Her death was announced by the La Jolla Institute for Immunology in San Diego, where she had been head of the allergy division. Her husband, Dr. Kimishige Ishizaka, had been the institute’s scientific director and president. He died last July, also at 92. They had retired to their native Japan in 1996.

Together they discovered a novel class of antibodies that trigger wheezing, itching, rashes and various allergic reactions

“In a career span of 60 years, Ishizakas have a cumulative total of 119 publications,” the International Medical Journal reported in 2015. “This is quite a record, for a husband-wife team.”

The couple joined the newly formed La Jolla institute in 1989.
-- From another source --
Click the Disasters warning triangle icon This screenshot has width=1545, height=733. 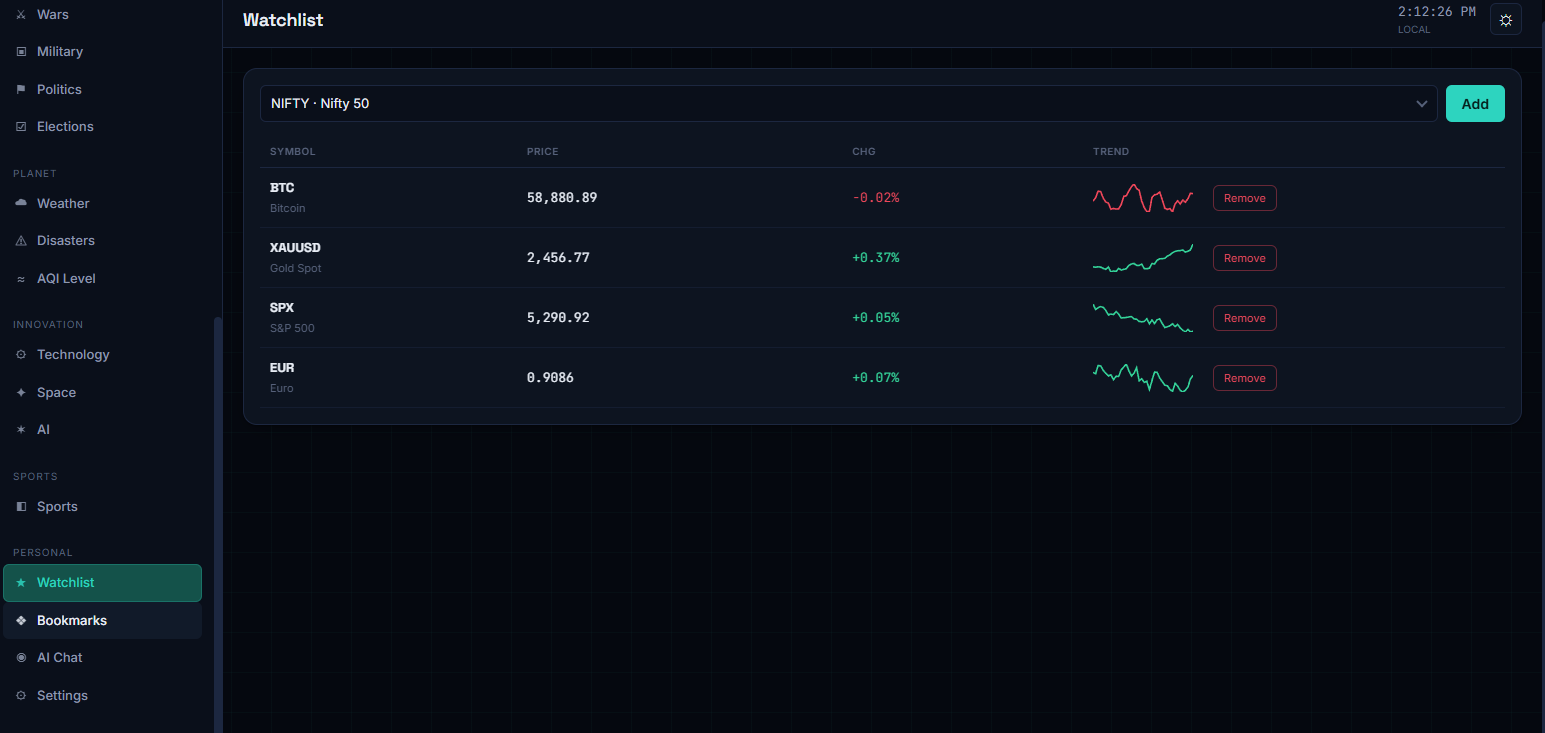tap(21, 241)
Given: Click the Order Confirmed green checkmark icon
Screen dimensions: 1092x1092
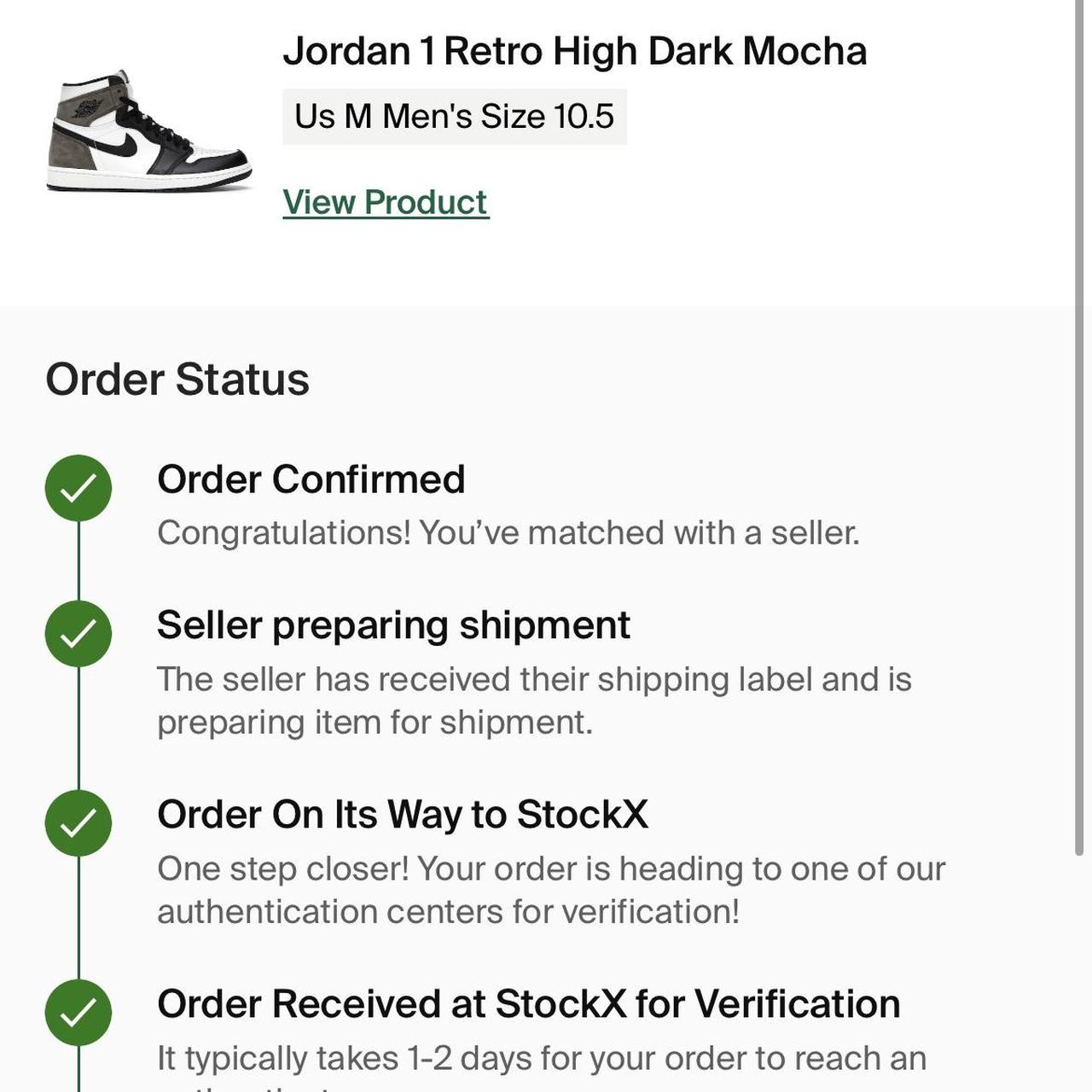Looking at the screenshot, I should tap(78, 488).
“Terry, as we called her, not only distinguished herself scientifically,” said Amnon Altman, who was recruited by the couple in 1990 and is now the head of the institute’s cell biology division, “but set a shining example in inspiring young scientists to work in a truly collaborative spirit.”

Teruko Matsuura was born on Sept. 28, 1926, in Yamagata, about 220 miles north of Tokyo, to Matsujiro and Toshi Matsuura. Her father was a lawyer; her mother was a homemaker who encouraged her daughter to pursue a professional career, an unusual path for women at the time.

In 1949, the same year she married, she graduated with a medical degree from Tokyo Women’s Medical University. She earned a doctorate in medical science from the University of Tokyo and continued her studies at the California Institute of Technology in Pasadena.

The couple conducted their defining research at the Children’s Asthma Research Institute and Hospital (now National Jewish Health) in Denver, which they joined in 1962. Their research team, analyzing the serum of hay fever sufferers exposed to ragweed, identified and isolated a rare antibody, or blood protein, that attacks foreign substances entering the body. They deciphered how the antibody, immunoglobulin E, or IgE, worked.

IgE antibodies normally attach themselves to a white blood mast cell, which secretes histamine to cause sneezing, which then expels the pollen or other offending allergen. In a person suffering from allergies, though, excessive IgE stimulates a disproportionate release of histamine.

Notable Deaths 2019: Science and Technology

A memorial to those who lost their lives in 2019

The team published its findings in 1966. Another team, headed by S.G.O Johansson and Hans Bennich in Uppsala, Sweden, published similar findings in 1969.

In “History of Allergy” (2014), Karl-Christian Bergmann wrote that the research had been groundbreaking because it enabled doctors to diagnose allergies by measuring the amount of IgE in an individual’s blood.

The Ishizakas conducted research at Johns Hopkins University in Baltimore from 1970 to 1989 before joining the La Jolla Institute.

Dr. Teruko Ishizaka was the first female scientist in Japan to receive the Behring Kitasato Prize, in 1990, for her “study of mast cells and elucidating the mechanism of allergy.” (The award is named after the Nobel Prize winner Emil Adolf von Behring and the Japanese physician and bacteriologist Shibasaburo Kitasato, who together laid the foundations for serum therapy.)

She and her husband together won numerous other professional awards.

She retired in 1993, and they returned to Japan three years later, after her husband had retired.

Survivors include her son, Yutaka Ishizaka, of Weston, Mass.